Por que não? Já fiz tudo o que podia. Compartilhei os links, protestei nas ruas. Deus sabe como protestei, até meus pés doerem só de pensar. Já li Naomi Klein. Sentei no gramado do Parlamento de Ontário sem uma canga sequer, a grama direto na bunda da minha calça! Já enchi o saco da minha namorada recontando textões do Guardian e deprimi amigos falando sobre como estamos todos fodidos – se isso não é ativismo, o que mais pode ser?

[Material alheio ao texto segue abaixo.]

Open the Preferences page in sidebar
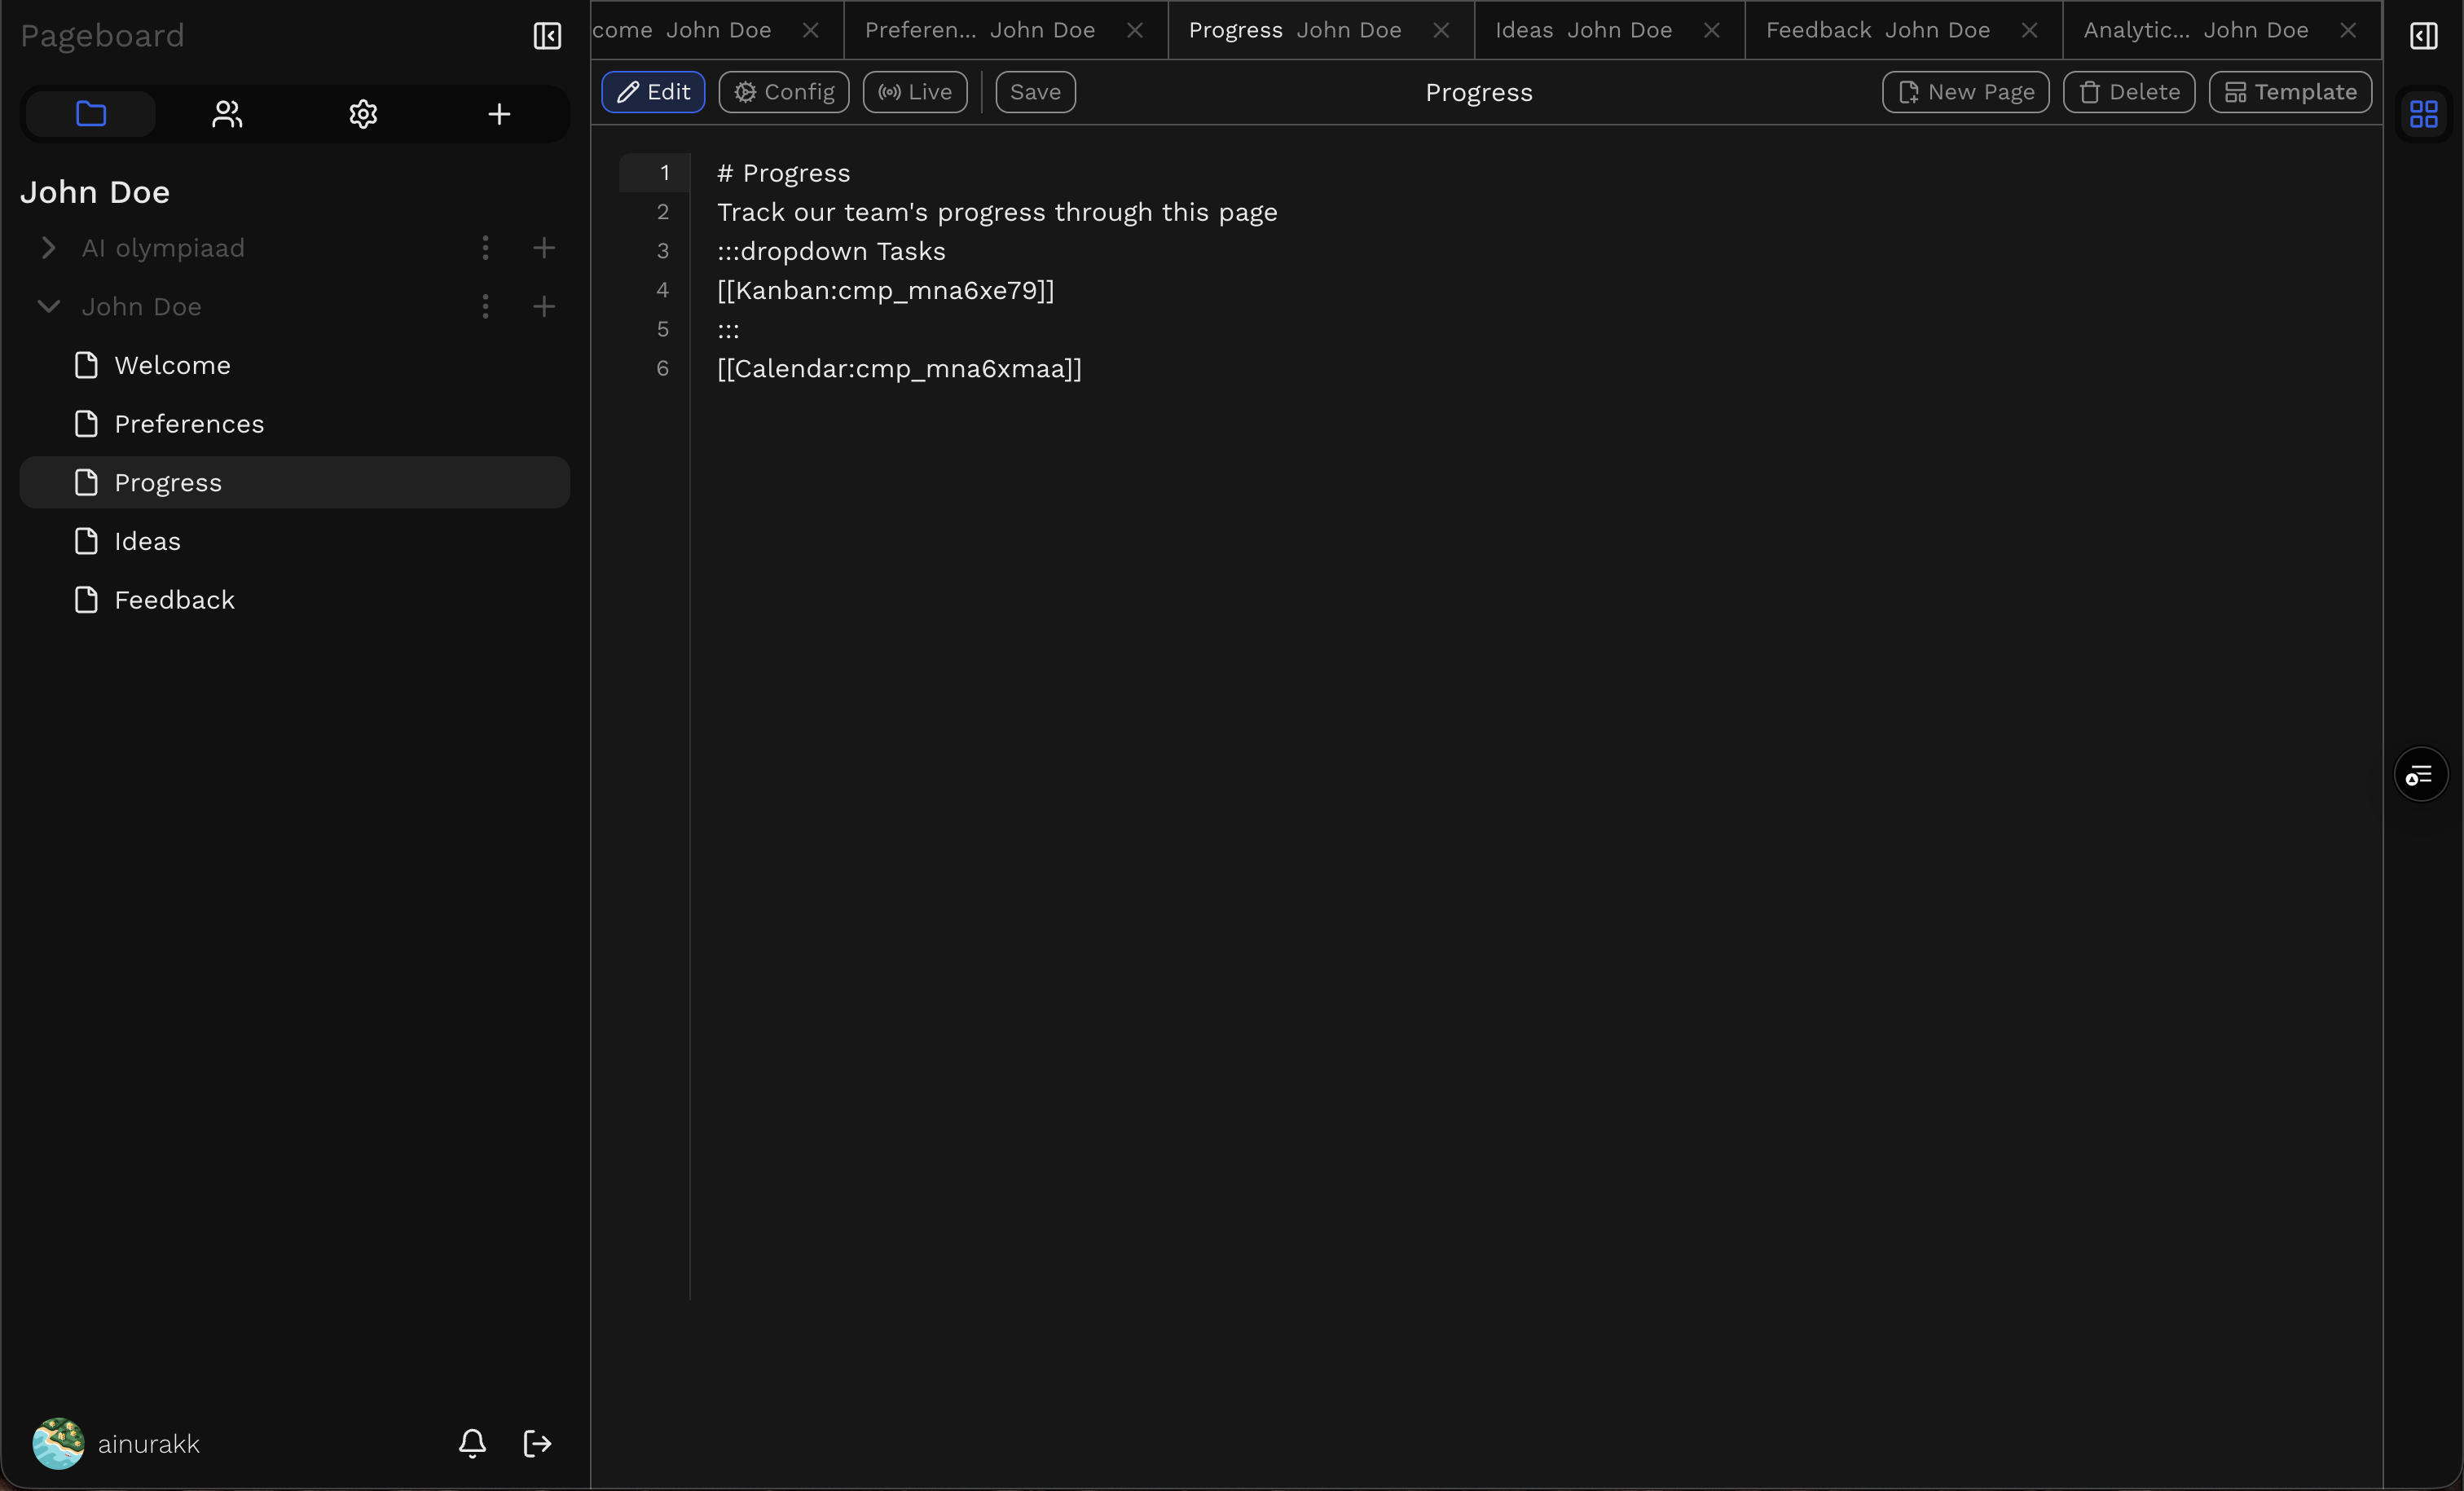 pos(189,424)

Vejo a molecada marchando na rua e quero gritar da janela: “O que vocês querem que eu faça? Não viver neste mundo?” No primeiro dia do calor insuportável, devo me enrolar em arame farpado e ir até uma churrascaria gritando “O fim está próximo”, aí usar meu último suspiro para derrubar um baldinho pela metade de Coronas?

Não. Não vou ouvir as crianças, me deixa ser um publiça em paz. É o que eu posso fazer. Eu adoraria fazer mais e ir para reuniões, mas fico deprê perto de mesas desmontáveis. Além disso, talvez eu possa ajudar mais quando estiver dentro da máquina. Nada nunca foi feito fora da máquina. Melhor já ir me enterrando; arranjar um apelido engraçadinho e usá-lo para me aproximar do poder. Afinal de contas, “mudanças climáticas” é um branding ruinzinho, né. Esse é o problema. Chamar o que está acontecendo de “mudanças climáticas” é tipo entupir a privada da casa da sua namorada com um cocô gigante e chamar de “problema no encanamento”. Se eu virar publicitário, posso trabalhar para mudar o termo de “mudanças climáticas” para “O Grande Fiasco do Carbono”.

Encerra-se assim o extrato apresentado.